[Given passage]:

* * *

All constructors have _from_logical variants for nested complex types. Introspection methods (get_type_id, list_child_type, struct_child_count, decimal_width, etc.) are also available.

VARIANT type (Iceberg v3)

DuckDB v1.5.1 introduced the VARIANT type for Iceberg v3 support. This type is not yet exposed in the DuckDB C Extension API (DUCKDB_TYPE_VARIANT does not exist in libduckdb-sys 1.10501.0). quack-rs will add TypeId::Variant when the C API exposes it.

Changelog

All notable changes to quack-rs, mirrored from CHANGELOG.md.

The format follows Keep a Changelog. quack-rs adheres to Semantic Versioning.


Unreleased

[0.8.0] — 2026-03-28

Added

  • LogicalType::from_raw(ptr) — construct from raw handle
  • Complex type constructorsdecimal, array, array_from_logical, union_type, union_type_from_logical, enum_type
  • _from_logical variantsstruct_type_from_logical, list_from_logical, map_from_logical for nested complex types
  • 20 introspection methods on LogicalTypeget_type_id, get_alias, set_alias, decimal/enum/list/map/struct/union/array child access
  • TypeId::from_duckdb_type() — reverse conversion from raw C enum
  • extra_info on ScalarFunctionBuilder, ScalarOverloadBuilder, AggregateFunctionBuilder
  • param_logical / named_param_logical on TableFunctionBuilder
  • CastFunctionBuilder::new_logical() for complex source/target types
  • Callback info wrappersScalarFunctionInfo, ScalarBindInfo (duckdb-1-5), ScalarInitInfo (duckdb-1-5), AggregateFunctionInfo, CopyBindInfo (duckdb-1-5), CopyGlobalInitInfo (duckdb-1-5), CopySinkInfo (duckdb-1-5), CopyFinalizeInfo (duckdb-1-5)

* * *

[Set tasks]:
(a) According to the quack-rs excerpt, which DuckDB release introduced the VARIANT type?
(b) Reproduce the quack-rs excerpt word for word, everything from "DuckDB v1.5.1 introduced" down to "API exposes it.".
(c) Carry on writing the quack-rs excerpt from the point where it stops.

[Dataset excerpt]:

* * *

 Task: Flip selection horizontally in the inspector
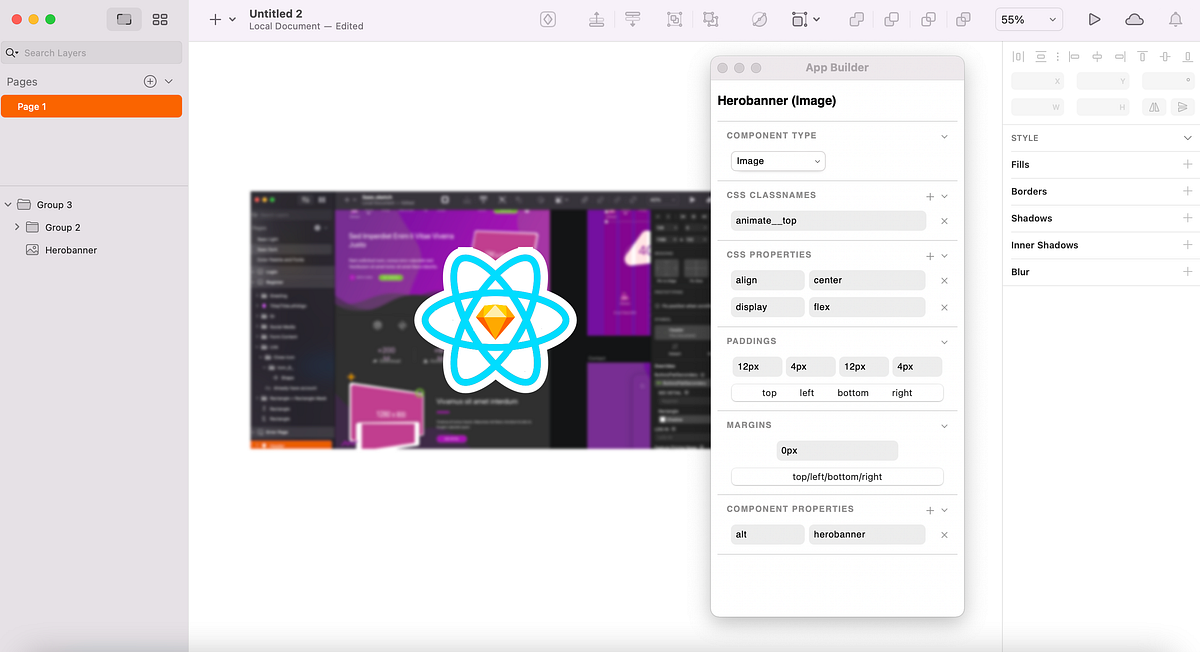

* * *

[Responses to the exercise]:
(a) DuckDB v1.5.1

(b)
DuckDB v1.5.1 introduced the VARIANT type for Iceberg v3 support. This type is not yet exposed in the DuckDB C Extension API (DUCKDB_TYPE_VARIANT does not exist in libduckdb-sys 1.10501.0). quack-rs will add TypeId::Variant when the C API exposes it.

(c)
  • get_client_context() on all callback info types
  • BindInfoget_parameter, get_named_parameter, get_extra_info, get_client_context
  • InitInfo / FunctionInfoget_extra_info
  • ArrayVector helper with get_child()
  • vector_size() and vector_get_column_type() utilities
  • PreludeStructVector, ListVector, MapVector, ArrayVector, ScalarFunctionInfo, AggregateFunctionInfo

Changed

  • Breaking: CastFunctionBuilder::source() / target() return Option<TypeId> (was TypeId)
  • Breaking: CastRecord::source / target fields changed to Option<TypeId>

0.7.1 — 2026-03-27

Added

  • TypeId::Any — wildcard type for function overload resolution (duckdb-1-5)
  • TypeId::Varint — variable-length arbitrary-precision integer (duckdb-1-5)
  • TypeId::SqlNull — explicit SQL NULL type for bare NULL literals (duckdb-1-5)
  • TypeId::IntegerLiteral — integer literal type for overload resolution (duckdb-1-5)
  • TypeId::StringLiteral — string literal type for overload resolution (duckdb-1-5)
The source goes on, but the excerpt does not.